Texte fourni -
<<<<
L’art de Sylvie Carbonel (Skarbo) – 6/24
La quatrième de couverture du deuxième disque du florilège Sylvie Carbonel a beau être peu soignée (oubli des deux points, guillemets des secondes inutiles, parfois oubliés ou de couleur changeante, cap inutile sur « collection »…), faisant écho à la première où manquent l’accent sur « Desbrière » et, accessoirement, le nom de l’interprète, le programme du disque, lui, est peaufiné
- d’abord parce qu’il présente des pièces d’Emmanuel Chabrier, certes pas inconnues mais rarement données en concert ;
- ensuite parce qu’il y adjoint onze miniatures de Jacques Desbrière qui, pour le coup, est encore plus rarement programmé ;
- enfin parce qu’il rapproche de la sorte deux cycles de miniatures, questionnant leurs points communs et leurs dissonances.
Abrité sous un titre générique laissant penser à une collection de feuillets d’album, le Cahier de musique de Jacques Desbrière – qui va nous intéresser ici – n’en est pas moins agencé logiquement. Le « Prélude » balance avec rigueur, et les respirations ménagées par le compositeur
- ne ralentissent pas l’allant,
- ne cassent pas le swing que relancent irrégulièrement les accents ni
- n’effacent pas la tentation sporadique de changer de couleur
jusqu’à la suspension de la coda. La « Ballade » habille la mélodie au soprano d’une harmonisation riche et joliment troussée. En dépit de sa clarté convenue, la forme ABA offre un mélange séduisant
- de mélancolie,
- de surprises,
- d’urgence et
- de mystère
dont Sylvie Carbonel rend le charme et les aspérités avec une rigueur séduisante.
La « Mazurka » qui suit est moins chopinique que griegienne avec
- ses quartes,
- son mode et
- ses voltes thématiques.
Le caractère dansant du projet se drape ici dans un accompagnement dont les trouvailles ne rejettent jamais l’origine populaire de ce rythme étonnant. « Thrène », la pièce la plus longue du Cahier, s’apparente à une improvisation grave avec
- arpèges,
- suspensions,
- accords répétés, et
- bref surgissement d’un flux aux accents un temps debussystes.
L’interprète en donne à entendre
- la gravité,
- la complexité et
- l’indéchiffrabilité – je tente – funèbre.
C’est une tradition : après la solennité du cortège crêpé de noir, vient le temps du brio qui secoue l’auditeur et justifie le projet d’exécution intégrale du cycle. La « Toccata » est
- concentrée (moins d’une minute),
- énergique et
- habilement pensée selon les différents registres – le grave occupant l’essentiel de la miniature, les quelques suraigus n’en claquent que davantage.
>>>>
Extraits des entrées -
<<<<
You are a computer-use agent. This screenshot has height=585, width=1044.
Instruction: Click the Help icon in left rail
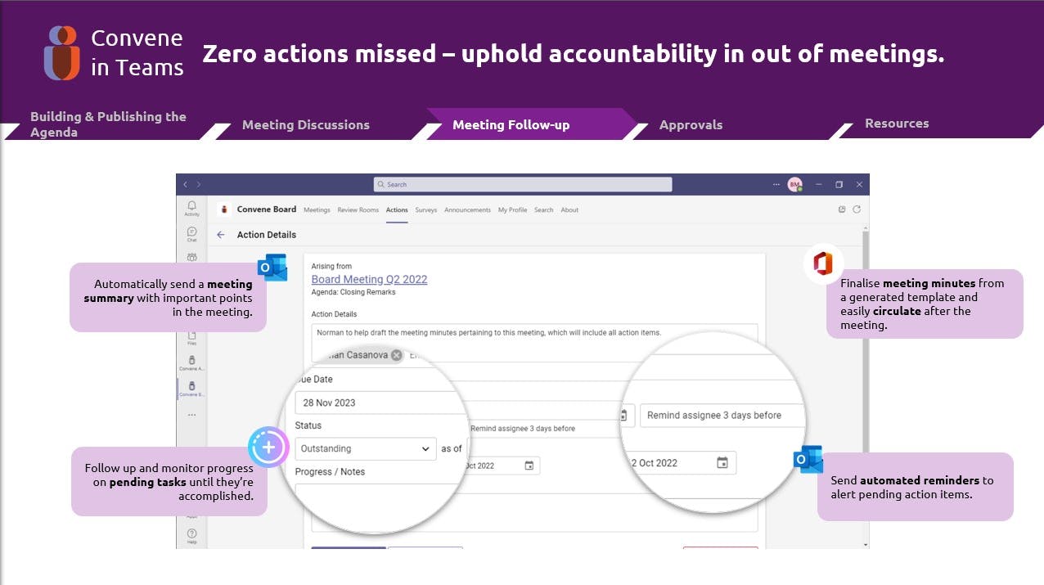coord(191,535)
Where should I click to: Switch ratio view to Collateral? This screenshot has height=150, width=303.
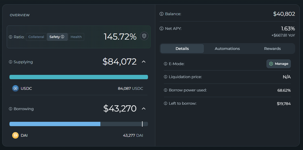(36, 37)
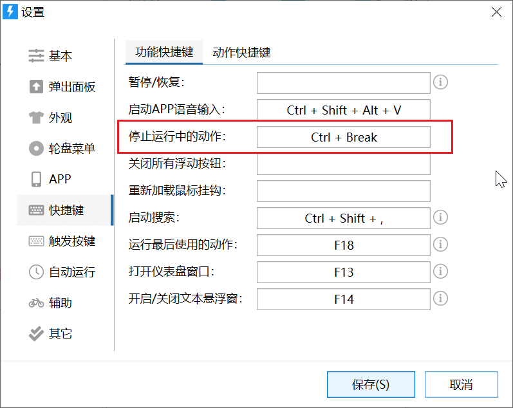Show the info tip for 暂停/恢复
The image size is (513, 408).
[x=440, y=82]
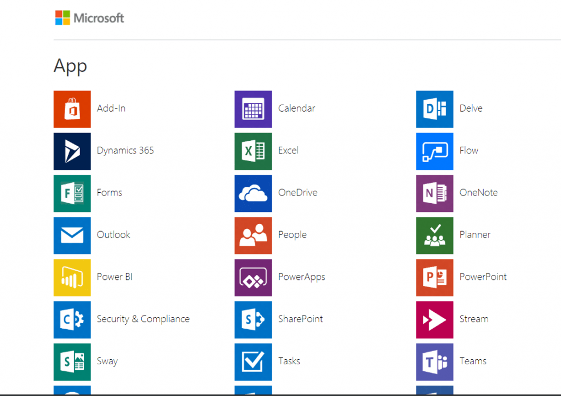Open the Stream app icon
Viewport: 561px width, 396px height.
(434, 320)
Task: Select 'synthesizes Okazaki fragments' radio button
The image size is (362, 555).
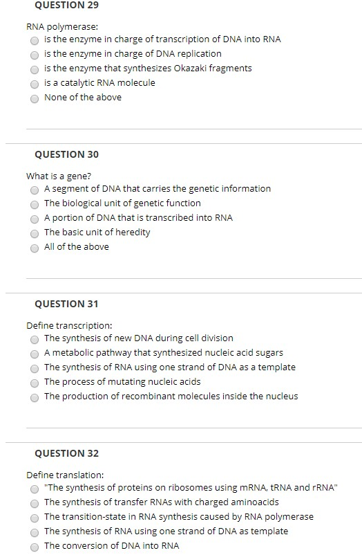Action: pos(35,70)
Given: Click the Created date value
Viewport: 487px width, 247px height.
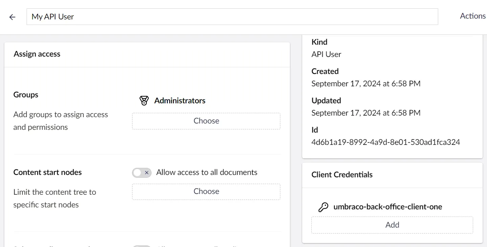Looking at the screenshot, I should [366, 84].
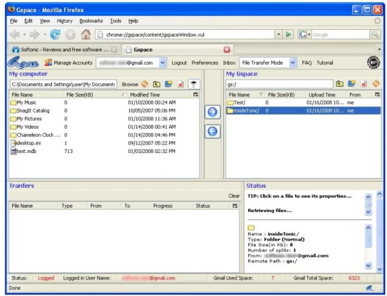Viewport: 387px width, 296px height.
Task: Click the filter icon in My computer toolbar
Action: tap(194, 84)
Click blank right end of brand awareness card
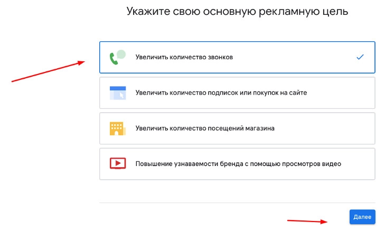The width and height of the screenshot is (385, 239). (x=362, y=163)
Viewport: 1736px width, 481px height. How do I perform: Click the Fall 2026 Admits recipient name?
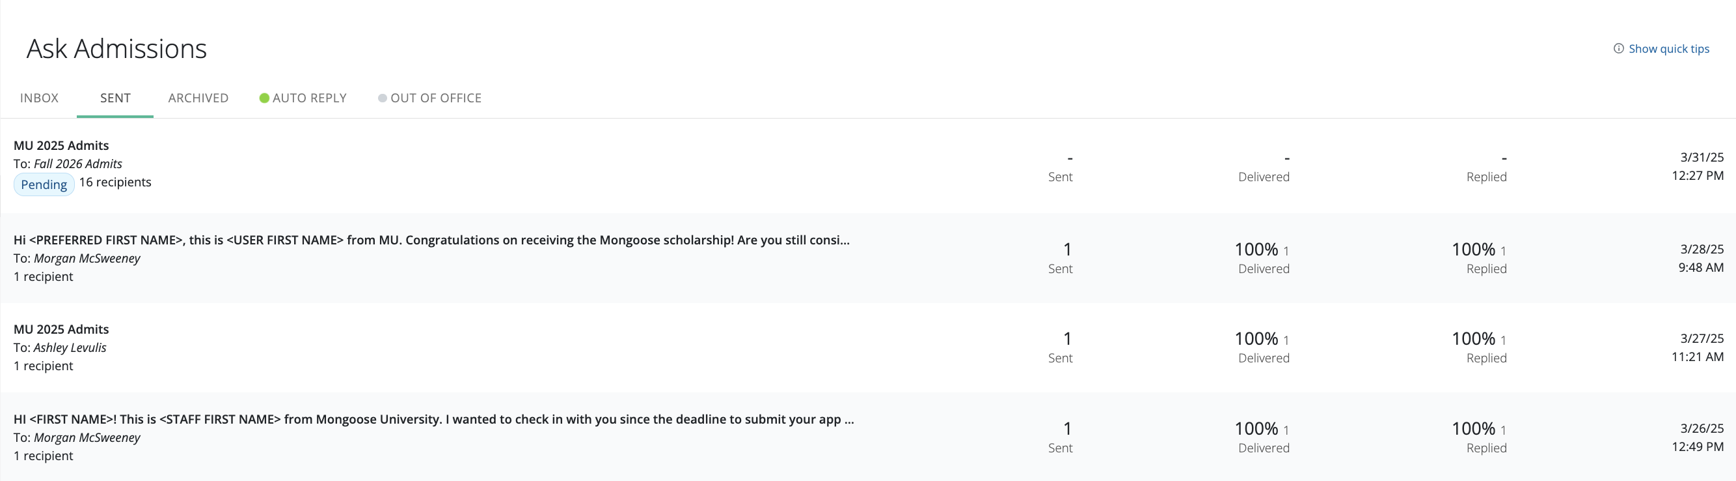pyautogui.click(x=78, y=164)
>>>>
<<<<
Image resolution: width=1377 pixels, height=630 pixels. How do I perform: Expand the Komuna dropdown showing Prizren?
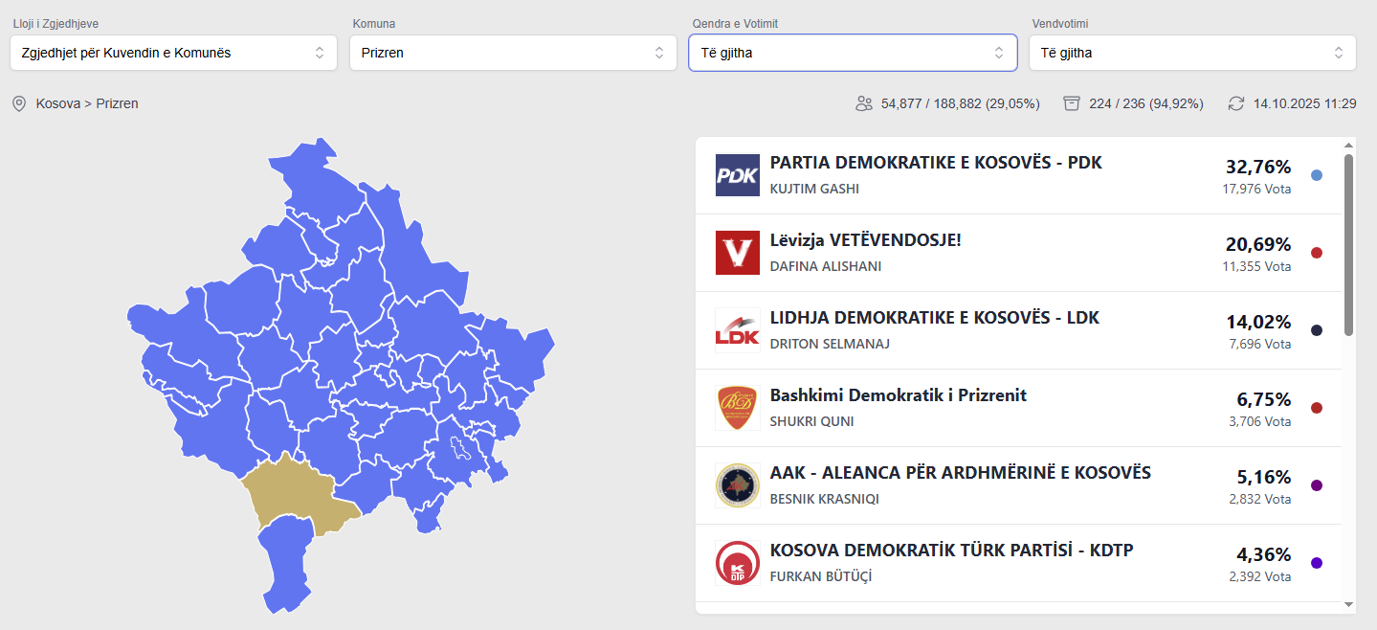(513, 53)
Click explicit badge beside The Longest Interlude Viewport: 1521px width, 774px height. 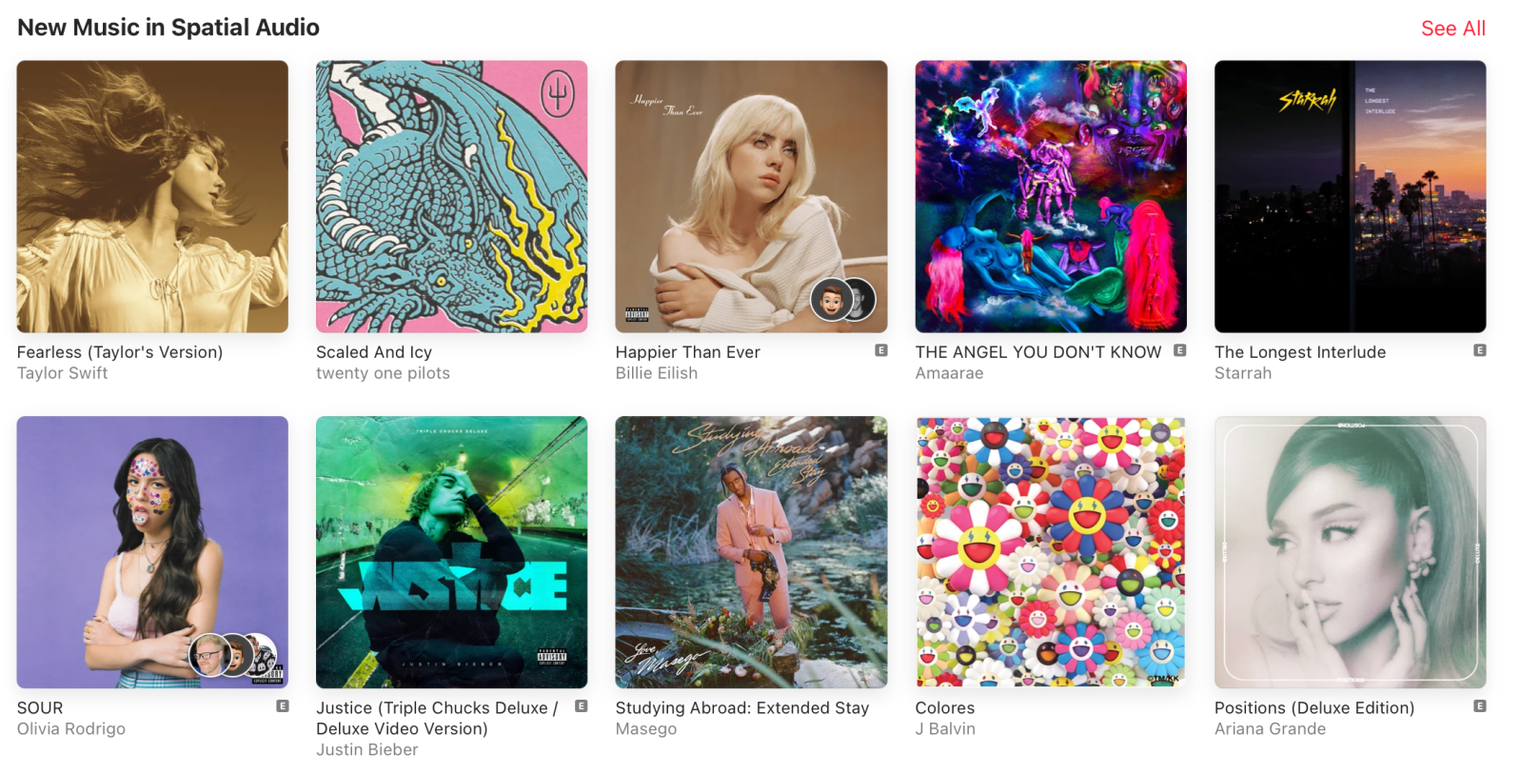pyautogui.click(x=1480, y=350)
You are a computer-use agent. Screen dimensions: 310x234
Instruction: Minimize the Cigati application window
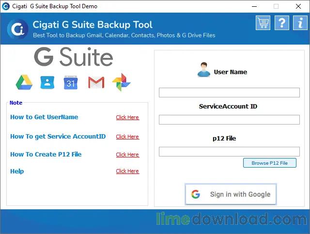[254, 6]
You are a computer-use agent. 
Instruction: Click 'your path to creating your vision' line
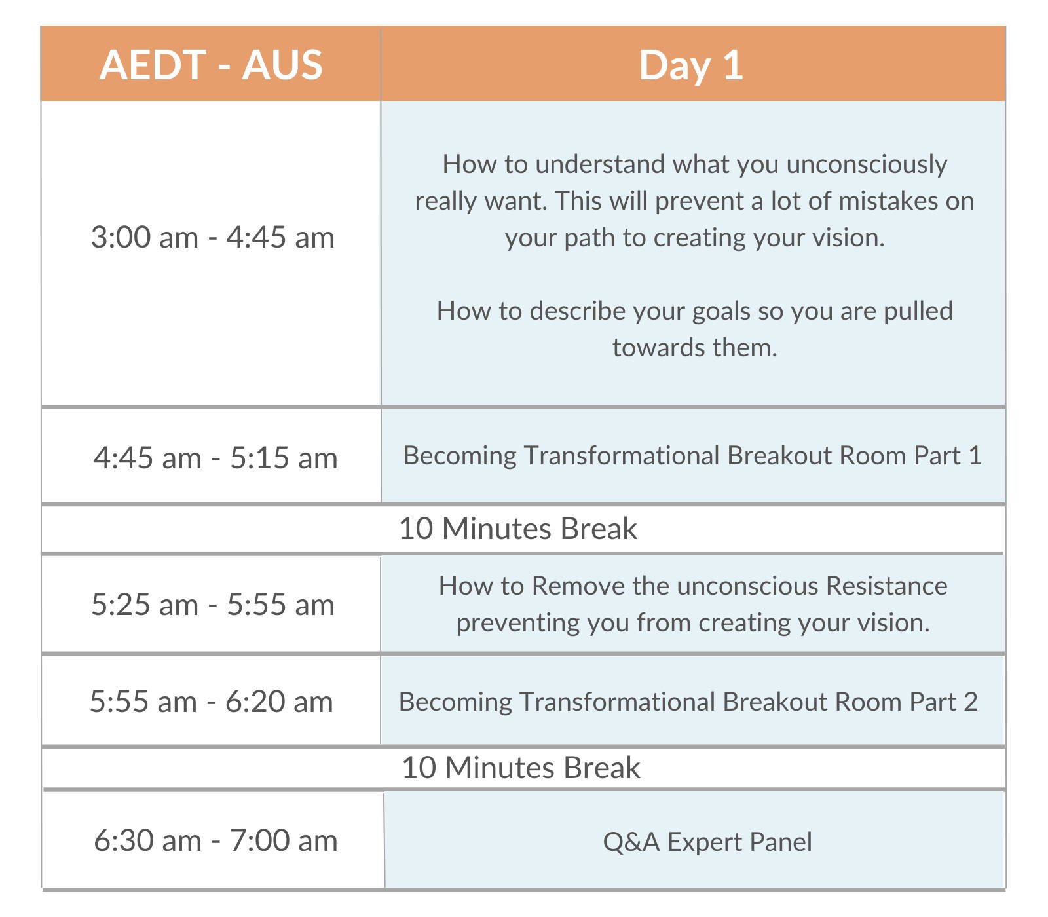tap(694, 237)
>>>>
<<<<
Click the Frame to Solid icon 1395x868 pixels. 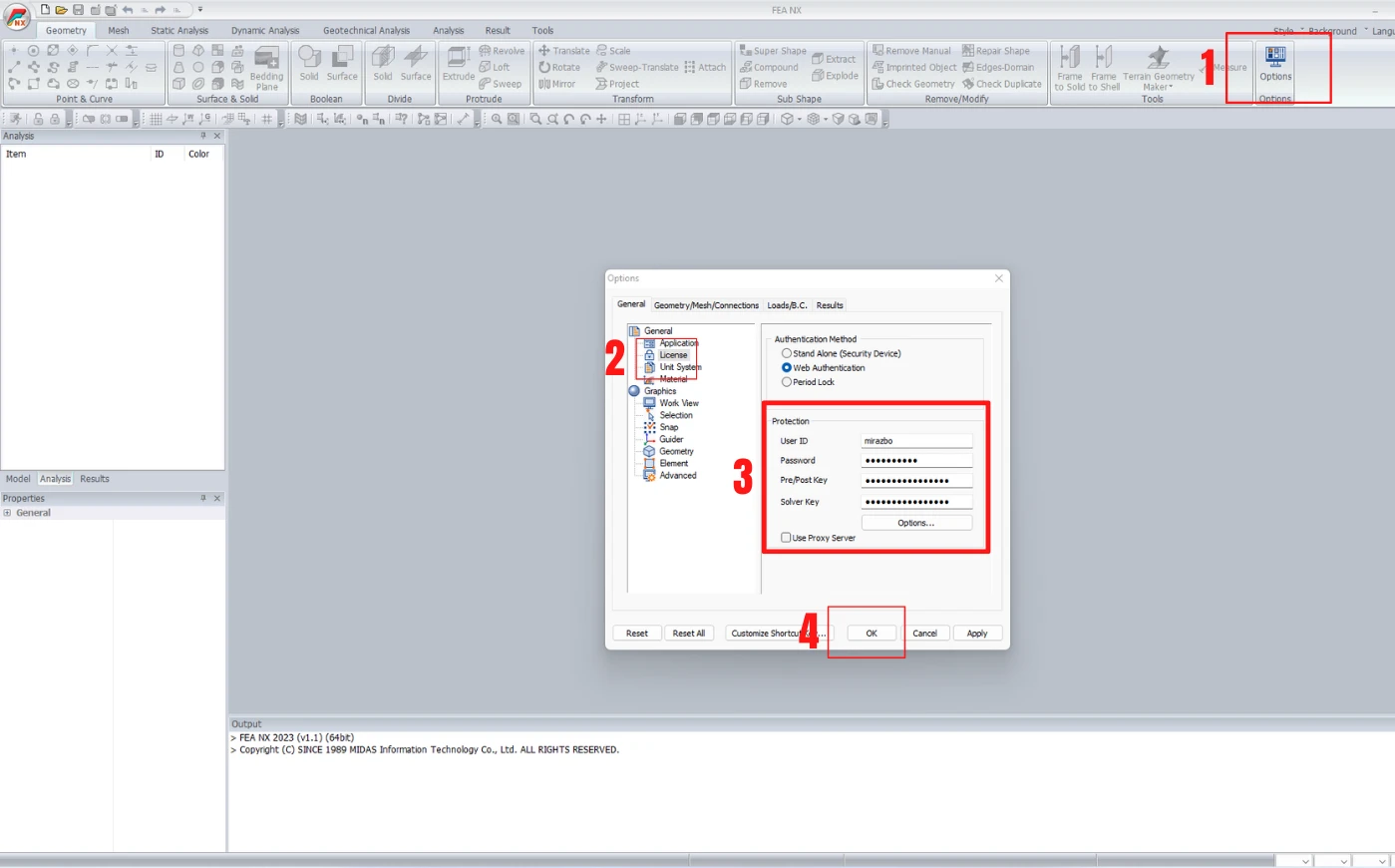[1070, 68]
>>>>
Consigne 1 -
Pour chacune des affirmations suivantes, dites si elle concorde avec la critique, en répondant par oui ou par non et en citant exactement les mots du texte qui en décident.
(a) La « Toccata » dure plus d’une minute.
(b) « Thrène » est la pièce la plus longue du Cahier.
(c) La « Mazurka » est présentée comme plus chopinique que griegienne.
Consigne 2 - Recopiez fidèlement le passage de la critique qui commence à « Le caractère dansant » et se termine à « tente – funèbre. ».

Réponse 1 -
(a) Non : « concentrée (moins d’une minute) ».
(b) Oui : « la pièce la plus longue du Cahier ».
(c) Non : « moins chopinique que griegienne ».

Réponse 2 -
Le caractère dansant du projet se drape ici dans un accompagnement dont les trouvailles ne rejettent jamais l’origine populaire de ce rythme étonnant. « Thrène », la pièce la plus longue du Cahier, s’apparente à une improvisation grave avec
- arpèges,
- suspensions,
- accords répétés, et
- bref surgissement d’un flux aux accents un temps debussystes.
L’interprète en donne à entendre
- la gravité,
- la complexité et
- l’indéchiffrabilité – je tente – funèbre.